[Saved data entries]
_____

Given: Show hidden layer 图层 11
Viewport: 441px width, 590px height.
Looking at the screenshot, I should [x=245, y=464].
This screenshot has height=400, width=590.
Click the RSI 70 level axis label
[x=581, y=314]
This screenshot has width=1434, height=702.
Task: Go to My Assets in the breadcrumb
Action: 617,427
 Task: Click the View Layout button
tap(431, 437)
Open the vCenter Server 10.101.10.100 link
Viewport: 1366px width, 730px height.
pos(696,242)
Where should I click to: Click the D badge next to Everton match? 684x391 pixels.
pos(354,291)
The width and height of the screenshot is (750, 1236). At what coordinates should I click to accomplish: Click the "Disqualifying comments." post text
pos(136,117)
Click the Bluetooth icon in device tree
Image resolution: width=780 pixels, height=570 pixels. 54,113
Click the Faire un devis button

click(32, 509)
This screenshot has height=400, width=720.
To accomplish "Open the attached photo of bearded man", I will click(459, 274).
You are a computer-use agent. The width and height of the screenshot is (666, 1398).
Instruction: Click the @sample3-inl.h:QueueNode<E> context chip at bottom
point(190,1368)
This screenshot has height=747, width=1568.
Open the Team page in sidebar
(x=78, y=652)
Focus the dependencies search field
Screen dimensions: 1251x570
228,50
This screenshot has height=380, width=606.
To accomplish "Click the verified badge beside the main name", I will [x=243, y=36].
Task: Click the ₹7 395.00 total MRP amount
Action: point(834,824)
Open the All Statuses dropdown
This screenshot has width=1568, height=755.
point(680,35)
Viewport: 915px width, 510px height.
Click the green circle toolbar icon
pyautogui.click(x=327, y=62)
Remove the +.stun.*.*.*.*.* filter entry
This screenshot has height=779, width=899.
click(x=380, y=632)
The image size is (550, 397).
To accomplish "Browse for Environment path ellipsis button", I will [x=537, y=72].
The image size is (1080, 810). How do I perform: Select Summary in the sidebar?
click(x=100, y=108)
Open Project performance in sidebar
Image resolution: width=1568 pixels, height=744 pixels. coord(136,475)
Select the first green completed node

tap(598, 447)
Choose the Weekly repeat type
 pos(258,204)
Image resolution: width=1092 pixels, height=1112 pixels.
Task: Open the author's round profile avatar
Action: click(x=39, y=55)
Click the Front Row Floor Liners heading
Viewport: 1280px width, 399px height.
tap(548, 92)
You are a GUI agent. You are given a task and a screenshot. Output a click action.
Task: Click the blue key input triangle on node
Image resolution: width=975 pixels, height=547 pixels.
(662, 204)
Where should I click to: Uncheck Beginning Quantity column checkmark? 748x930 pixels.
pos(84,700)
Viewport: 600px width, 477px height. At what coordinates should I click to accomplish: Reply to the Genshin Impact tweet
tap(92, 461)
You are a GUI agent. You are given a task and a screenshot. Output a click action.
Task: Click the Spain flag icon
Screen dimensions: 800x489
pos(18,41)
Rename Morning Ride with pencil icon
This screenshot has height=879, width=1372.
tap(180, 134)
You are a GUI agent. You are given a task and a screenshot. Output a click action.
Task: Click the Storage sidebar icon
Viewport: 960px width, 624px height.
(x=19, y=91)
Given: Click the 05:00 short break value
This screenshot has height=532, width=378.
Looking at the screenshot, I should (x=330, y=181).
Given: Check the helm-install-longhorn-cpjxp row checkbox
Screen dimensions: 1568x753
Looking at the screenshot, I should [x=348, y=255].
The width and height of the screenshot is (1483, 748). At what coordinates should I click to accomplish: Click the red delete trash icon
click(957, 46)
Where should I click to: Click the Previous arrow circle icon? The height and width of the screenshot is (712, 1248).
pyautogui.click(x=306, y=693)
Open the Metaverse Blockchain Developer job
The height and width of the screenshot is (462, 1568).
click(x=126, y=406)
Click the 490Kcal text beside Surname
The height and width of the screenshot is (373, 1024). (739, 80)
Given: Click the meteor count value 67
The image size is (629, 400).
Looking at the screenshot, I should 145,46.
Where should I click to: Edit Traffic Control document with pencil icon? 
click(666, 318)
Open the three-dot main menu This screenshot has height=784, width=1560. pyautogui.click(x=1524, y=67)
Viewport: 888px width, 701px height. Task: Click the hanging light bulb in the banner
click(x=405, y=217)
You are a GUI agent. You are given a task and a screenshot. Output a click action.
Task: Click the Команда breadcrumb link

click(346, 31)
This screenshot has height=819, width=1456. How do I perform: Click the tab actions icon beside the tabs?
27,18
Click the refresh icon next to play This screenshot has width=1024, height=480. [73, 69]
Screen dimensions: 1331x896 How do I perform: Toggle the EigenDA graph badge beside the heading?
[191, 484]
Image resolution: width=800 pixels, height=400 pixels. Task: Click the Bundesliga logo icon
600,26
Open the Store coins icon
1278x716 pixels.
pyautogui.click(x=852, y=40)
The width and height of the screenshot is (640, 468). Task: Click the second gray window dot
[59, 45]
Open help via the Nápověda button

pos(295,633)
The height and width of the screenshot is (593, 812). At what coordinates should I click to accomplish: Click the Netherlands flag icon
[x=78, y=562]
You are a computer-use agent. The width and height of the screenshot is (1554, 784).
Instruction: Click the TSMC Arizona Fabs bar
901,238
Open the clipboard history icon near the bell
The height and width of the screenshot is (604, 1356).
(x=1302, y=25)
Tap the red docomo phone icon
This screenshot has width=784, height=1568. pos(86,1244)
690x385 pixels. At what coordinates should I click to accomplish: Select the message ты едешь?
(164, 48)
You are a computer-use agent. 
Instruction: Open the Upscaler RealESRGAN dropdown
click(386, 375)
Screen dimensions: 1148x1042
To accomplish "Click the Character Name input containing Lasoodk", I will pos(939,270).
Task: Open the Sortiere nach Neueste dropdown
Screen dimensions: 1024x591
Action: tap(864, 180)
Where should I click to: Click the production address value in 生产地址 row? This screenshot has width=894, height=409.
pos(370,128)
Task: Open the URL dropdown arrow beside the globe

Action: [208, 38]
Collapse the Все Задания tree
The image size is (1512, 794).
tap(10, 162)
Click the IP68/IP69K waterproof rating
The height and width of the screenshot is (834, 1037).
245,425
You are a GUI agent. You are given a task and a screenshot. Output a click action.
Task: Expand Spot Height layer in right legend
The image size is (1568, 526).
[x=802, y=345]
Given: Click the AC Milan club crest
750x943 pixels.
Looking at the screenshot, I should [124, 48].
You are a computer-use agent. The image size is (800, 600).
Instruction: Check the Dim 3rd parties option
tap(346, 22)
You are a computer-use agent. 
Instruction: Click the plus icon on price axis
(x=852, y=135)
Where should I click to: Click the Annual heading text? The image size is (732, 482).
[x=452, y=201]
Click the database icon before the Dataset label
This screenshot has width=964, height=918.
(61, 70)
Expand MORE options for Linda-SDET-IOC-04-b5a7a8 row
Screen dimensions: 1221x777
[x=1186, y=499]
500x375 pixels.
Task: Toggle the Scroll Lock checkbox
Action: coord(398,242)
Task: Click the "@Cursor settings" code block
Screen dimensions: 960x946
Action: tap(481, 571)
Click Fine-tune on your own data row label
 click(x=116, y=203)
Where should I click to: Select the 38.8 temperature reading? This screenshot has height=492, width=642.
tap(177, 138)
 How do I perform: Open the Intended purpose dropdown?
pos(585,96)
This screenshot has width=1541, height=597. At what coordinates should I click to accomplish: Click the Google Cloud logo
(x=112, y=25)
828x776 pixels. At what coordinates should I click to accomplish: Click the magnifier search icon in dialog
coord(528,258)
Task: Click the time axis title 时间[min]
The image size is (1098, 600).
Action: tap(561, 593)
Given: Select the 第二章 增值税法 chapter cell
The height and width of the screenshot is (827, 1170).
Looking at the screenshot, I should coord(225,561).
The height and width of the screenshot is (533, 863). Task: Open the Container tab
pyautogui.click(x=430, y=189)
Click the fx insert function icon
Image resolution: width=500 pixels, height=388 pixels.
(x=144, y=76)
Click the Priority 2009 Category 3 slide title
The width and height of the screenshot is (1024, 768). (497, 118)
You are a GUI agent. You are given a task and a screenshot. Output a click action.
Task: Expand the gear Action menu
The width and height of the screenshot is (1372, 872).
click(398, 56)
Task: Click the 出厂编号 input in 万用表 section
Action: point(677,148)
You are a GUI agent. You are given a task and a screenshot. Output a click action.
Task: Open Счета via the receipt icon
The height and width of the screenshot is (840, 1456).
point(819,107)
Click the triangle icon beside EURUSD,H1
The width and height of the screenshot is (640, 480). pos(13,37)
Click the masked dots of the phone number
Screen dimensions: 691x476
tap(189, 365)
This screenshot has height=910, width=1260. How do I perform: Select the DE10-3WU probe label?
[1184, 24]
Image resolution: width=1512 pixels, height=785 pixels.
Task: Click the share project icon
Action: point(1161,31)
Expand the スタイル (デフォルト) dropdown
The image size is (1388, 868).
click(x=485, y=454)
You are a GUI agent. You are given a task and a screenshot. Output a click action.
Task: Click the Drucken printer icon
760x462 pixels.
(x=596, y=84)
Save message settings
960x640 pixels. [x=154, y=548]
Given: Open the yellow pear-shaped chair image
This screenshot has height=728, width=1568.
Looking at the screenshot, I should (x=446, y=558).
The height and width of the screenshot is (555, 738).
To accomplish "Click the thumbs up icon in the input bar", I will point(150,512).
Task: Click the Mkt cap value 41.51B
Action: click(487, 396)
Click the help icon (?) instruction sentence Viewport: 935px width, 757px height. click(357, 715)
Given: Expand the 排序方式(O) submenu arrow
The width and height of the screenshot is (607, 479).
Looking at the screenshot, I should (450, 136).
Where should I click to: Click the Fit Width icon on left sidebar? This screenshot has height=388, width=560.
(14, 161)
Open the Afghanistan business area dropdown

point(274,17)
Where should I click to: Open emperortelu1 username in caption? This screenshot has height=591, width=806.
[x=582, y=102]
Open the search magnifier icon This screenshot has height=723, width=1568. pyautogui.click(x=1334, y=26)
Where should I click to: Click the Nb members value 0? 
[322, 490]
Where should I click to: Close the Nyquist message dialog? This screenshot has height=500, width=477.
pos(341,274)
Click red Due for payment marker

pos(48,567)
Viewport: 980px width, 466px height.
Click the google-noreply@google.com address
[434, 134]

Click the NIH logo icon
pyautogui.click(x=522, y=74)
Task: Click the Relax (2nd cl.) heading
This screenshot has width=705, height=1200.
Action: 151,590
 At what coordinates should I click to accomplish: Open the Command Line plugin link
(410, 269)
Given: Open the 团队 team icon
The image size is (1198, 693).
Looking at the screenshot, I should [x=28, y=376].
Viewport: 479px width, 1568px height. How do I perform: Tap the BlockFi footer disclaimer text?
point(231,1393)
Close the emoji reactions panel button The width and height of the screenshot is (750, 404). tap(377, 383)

_____

> [TASK INSTRUCTIONS]
Your answer should be a single number: the count of lines in the records that contain "layer".

> [WRITTEN ANSWER]
2